§ **Exercise brief**: Write out each of the records below word for word, leaving out the pictures.

§ **Data for this task**:

<<<<

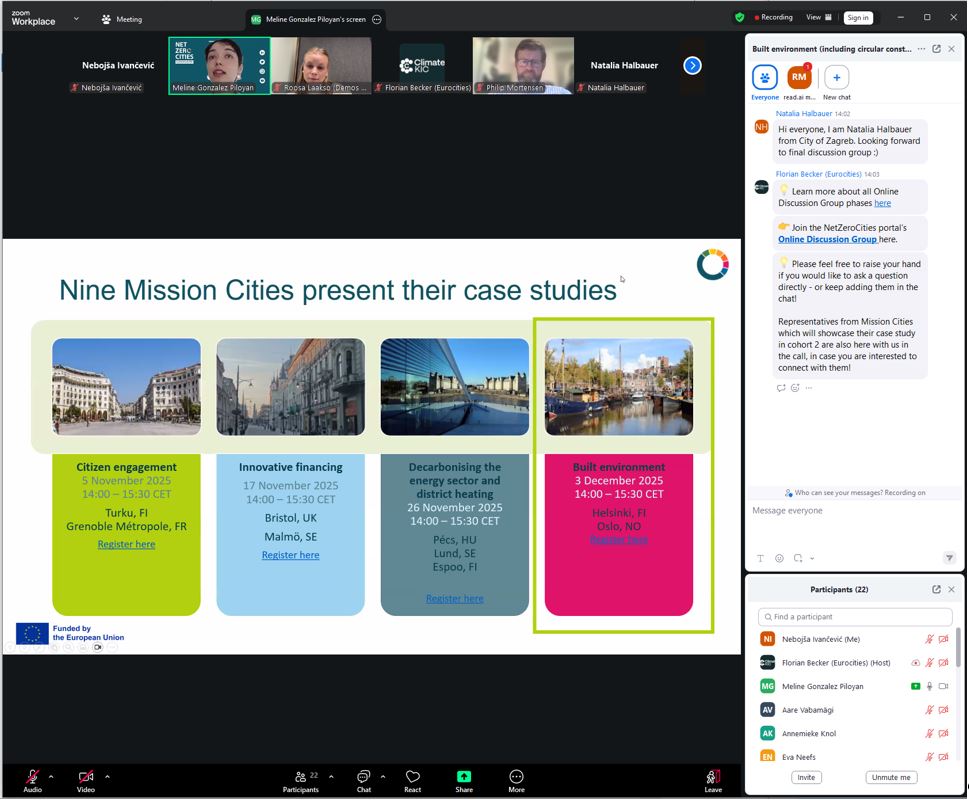Pop out the Participants panel
Viewport: 969px width, 800px height.
point(936,590)
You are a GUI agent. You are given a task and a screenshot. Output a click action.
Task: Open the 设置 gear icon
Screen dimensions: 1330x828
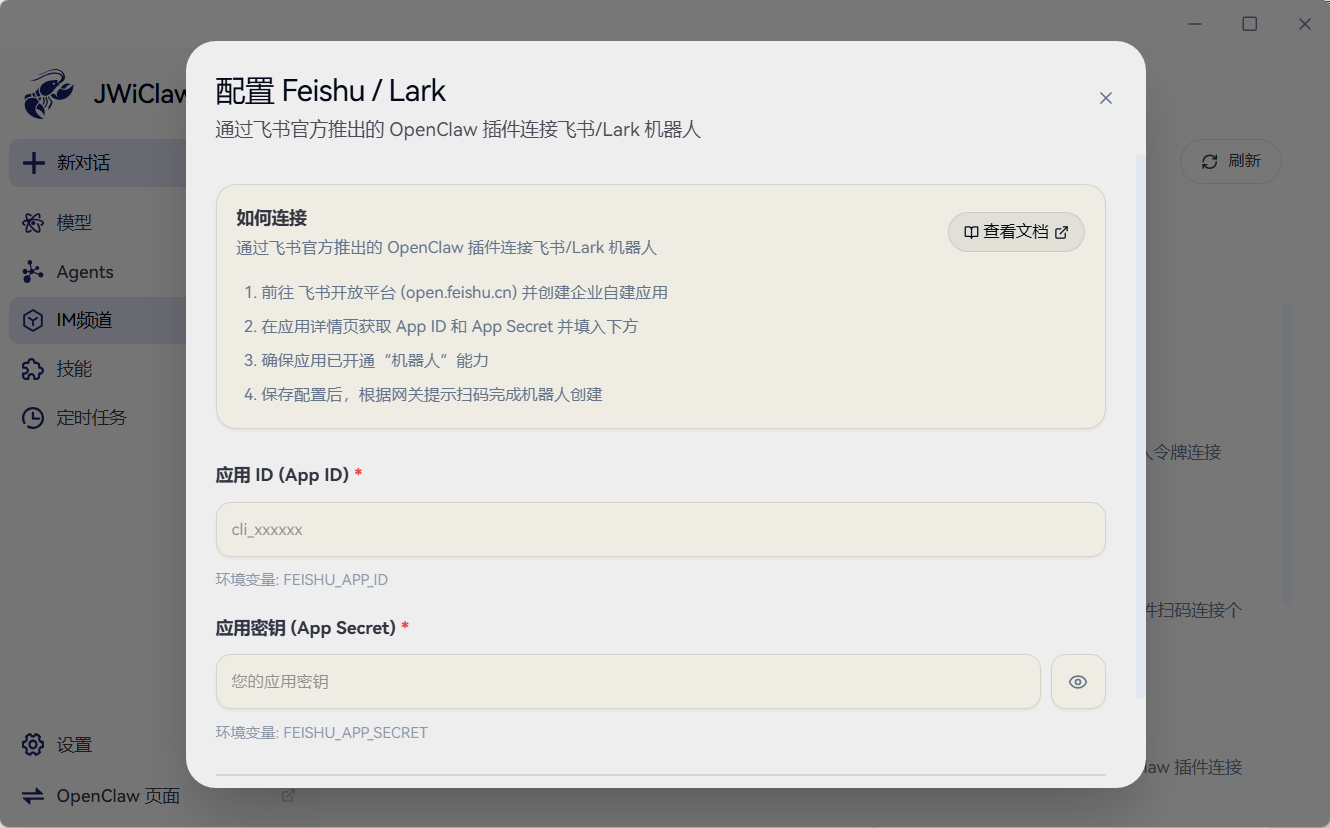33,745
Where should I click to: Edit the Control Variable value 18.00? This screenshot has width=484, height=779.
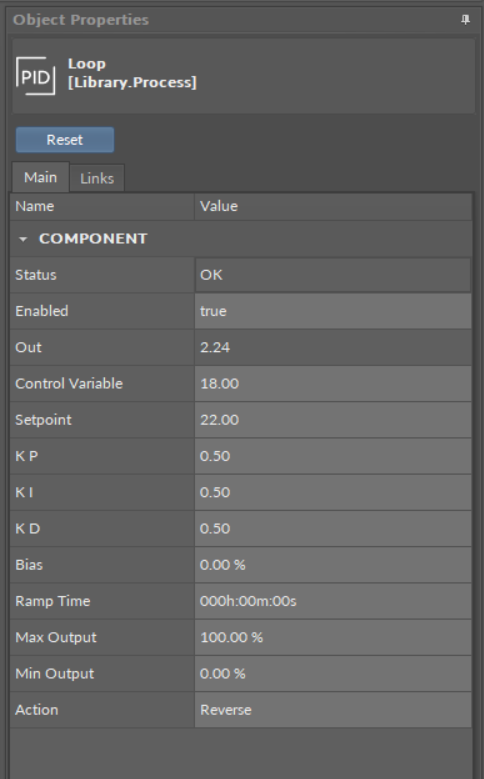pos(333,384)
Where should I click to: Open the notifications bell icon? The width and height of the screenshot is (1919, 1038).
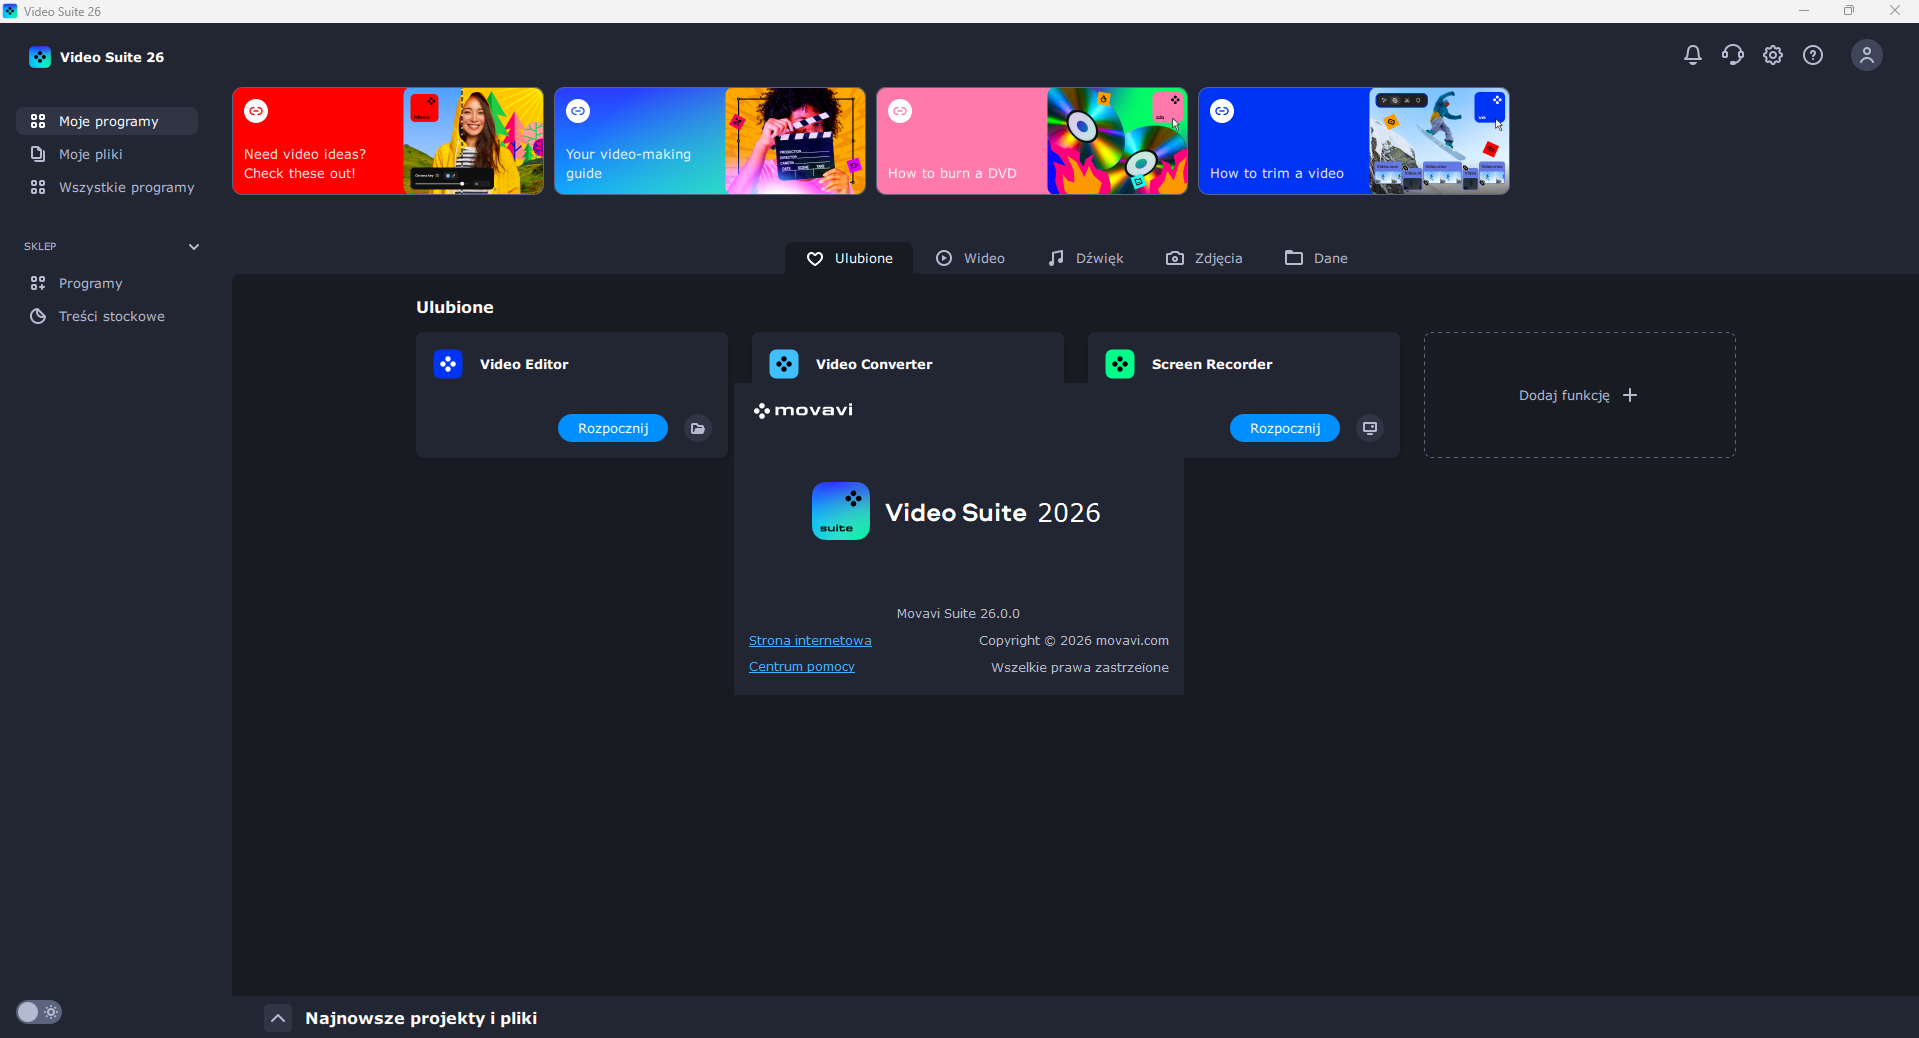pos(1692,55)

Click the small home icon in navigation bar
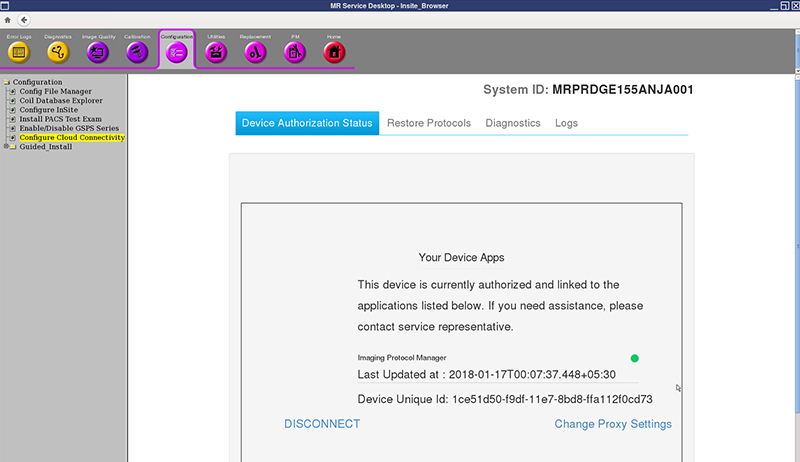(8, 20)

>>>>

§ **Result for this task**:
Pop out the Participants panel
Viewport: 969px width, 800px height.
point(936,590)
You are a GUI agent. You are given a task and a screenshot. Output a click action.
Task: Open the 设置 gear icon
Screen dimensions: 1330x828
33,745
Where should I click to: Edit the Control Variable value 18.00? This screenshot has width=484, height=779.
pos(333,384)
Where should I click to: Open the notifications bell icon? The width and height of the screenshot is (1919, 1038).
pos(1692,55)

Click the small home icon in navigation bar
(8, 20)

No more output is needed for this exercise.